For enthusiasts of early banjo

OK, this is way off topic, but this was a VERY popular instrument on the East Coast, USA, during the early 19th-century. Sometimes called the English Guitar, its first publication comes from Edinburgh in 1758, and is full of traditional tunes, including these three. It was the sound of plucked strings while the banjo was embedding itself in America. Just thought you might like to hear it. It eventually died out when the so-called Spanish guitar arrived on the scene. It is tuned CEGceg (bass to treble), although I have it tuned a tone lower. My instrument dates from 1760, and has a 'watch-key' tuning mechanism.

Views: 168

Comment by Trapdoor2 on August 24, 2009 at 12:42pm
Argh. I won't be able to listen to it for another 4hrs or so. I *hate* having to work to support my banjo habits. ;-)

Thomas Jefferson famously noted (can't grab the quote at the moment) that the banjo was tuned like the "lower three strings of the guitar"...and we know he played the English guitar. Many postulate that the banjo was thus tuned eCEG (early examples had only 4 strings).
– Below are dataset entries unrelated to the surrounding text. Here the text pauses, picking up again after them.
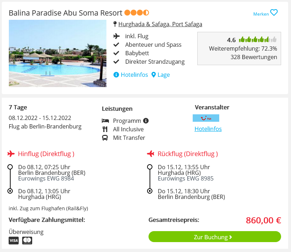Click the location pin beside Hurghada & Safaga
This screenshot has height=252, width=291.
click(115, 24)
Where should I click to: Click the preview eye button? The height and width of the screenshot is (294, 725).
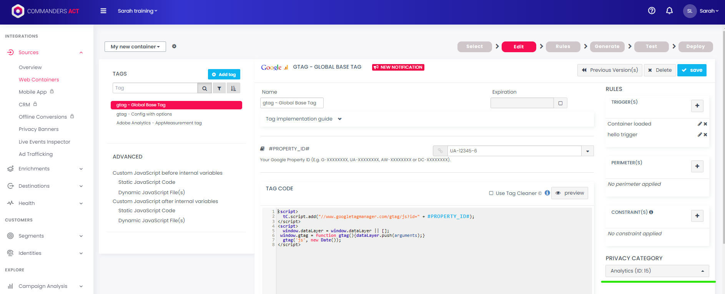coord(570,193)
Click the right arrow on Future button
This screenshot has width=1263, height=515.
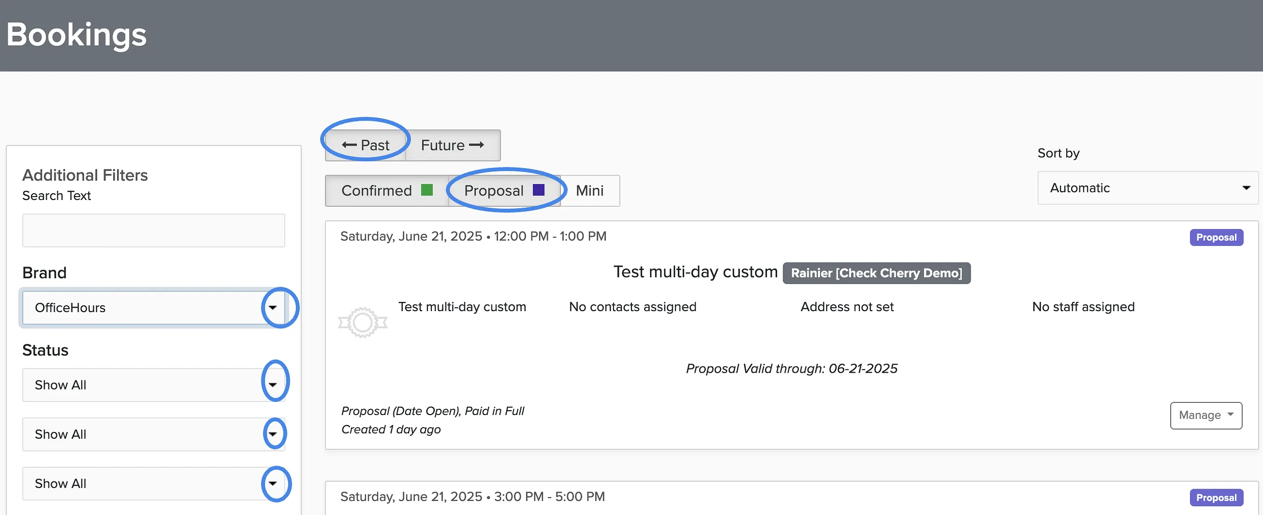coord(477,145)

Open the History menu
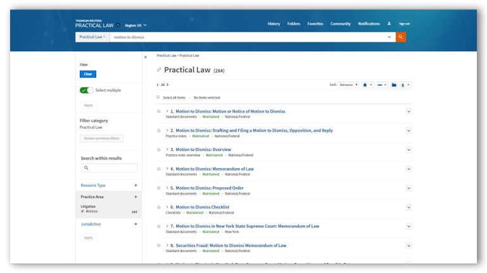[x=274, y=24]
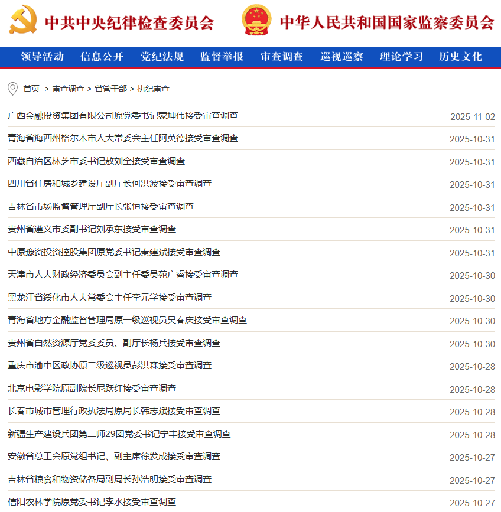Select the 审查调查 navigation item
The width and height of the screenshot is (501, 512).
coord(282,57)
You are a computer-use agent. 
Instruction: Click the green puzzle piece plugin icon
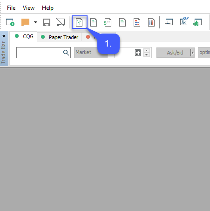tap(197, 22)

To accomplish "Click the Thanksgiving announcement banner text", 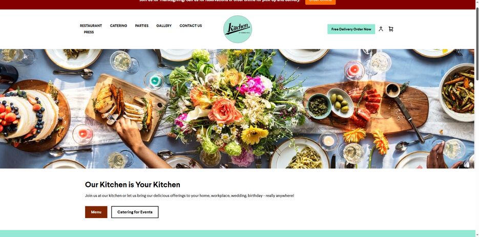I will click(x=220, y=1).
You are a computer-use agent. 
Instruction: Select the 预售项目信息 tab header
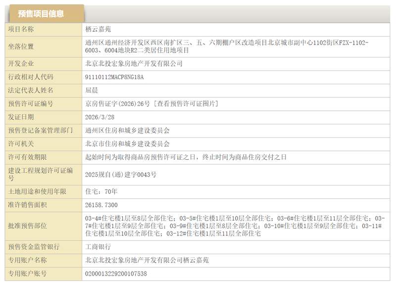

I don't find this off topic in the least!
Comment by Rob MacKillop on August 24, 2009 at 1:36pm
Well, that is interesting. One of the Founding Fathers was a geetar player who knew the banjo. I would not be surprised if the tuning was the same. The guittar (as we call it here - not the 'English' Guitar) was hugely popular in Scotland. I've found about a dozen or so publications and 6 manuscripts in Scotland. I gave a talk about it at a conference in Portugal (the academic papers were published in a book), where I met Doc Rossi, who had done similar research on the guittar in Colonial America. Fascinating stuff. It was used on Scottish plantations, so it might well have had an influence on the tuning. The songs accompaniments look very similar to those found in the banjo books, and a few 'negro songs' appear here and there.
Comment by Trapdoor2 on August 24, 2009 at 2:38pm
Jefferson's quote from 1781: "The instrument proper to them is the Banjar, which they brought hither from Africa, and which is the original of the guitar, its chords being precisely the four lower chords of the guitar."
Comment by Rob MacKillop on August 24, 2009 at 2:43pm
So, that was either cCeg, or gCEG, or cEGC...he should have been more precise!
Comment by Trapdoor2 on August 24, 2009 at 3:05pm
Yes, but then what would have to argue about? ;-) If this is the true ancestral tuning, I imagine cCeg is the best guess. IIRC, cFCeg is the tuning called out for in Howe's "preceptor" of 1851.
Comment by Trapdoor2 on August 24, 2009 at 3:25pm
Now I'm wondering: what opportunities would a banjo player (likely to have been a slave) have to hear the guittar played in 18th C America? I mean, were these typically played privately or down at the coffeehouse/tavern or on the village green or what? I wonder if slave-owners fostered musically inclined slaves out to 'learn the rep'.

I imagine the guittar is a bit on the quiet side, how does it compare to your gourdy?
Comment by Rob MacKillop on August 24, 2009 at 3:41pm
About the same volume as the gourd, but obviously very different.

It might not have been a slave...a white guy could have played the guittar and then picked up a slave's banjo and retuned it. But we have entered the world of fantasy. Better leap out of it asap.
Comment by Trapdoor2 on August 24, 2009 at 9:48pm
Wow, very cool!! Really a different sound there...very "dulcimer-like". Thanks for putting this video up, I think it is important that we hear what 'other' musics were available to people of the period.

Oh, and thanks for the close-ups. Interesting tuning device, I'd like to see some clear photos of the system. Amazing that it has survived in such good shape.
Comment by Rob MacKillop on August 25, 2009 at 1:29am
Your wish is my command...

The strings have loops at either end, and therefore have to be an exact length. It is the most accurate tuning system I've ever come across, old or new. Unfortunately the neck is warped, so the subtleties of the tuning mechanism are lost somewhat. What I failed to show are the holes in the fingerboard/neck for a capo which was attached with a butterfly screw...
Comment by Trapdoor2 on August 25, 2009 at 1:19pm
Ya know, I've seen that picture (or one like it) somewhere. Book? Magazine?

Very neat system. Thanks for the pix. Two modern electric guitar companies produce evolutions of this concept. Floyd Rose Guitars' "speedloader" system uses 'fixed length' strings and a cam-type of stretching system that is calibrated (with the specially made strings) to be 'on pitch' when loaded, there are fine tuners to get the tuning spot on. Steinberger also uses a similar system of tensioning with fine tuners. With both systems one can totally restring the guitar (immediately in tune) in about 30 sec. Probably a big help onstage!

I saw the holes in the neck in your video and assumed they were for a capotasto.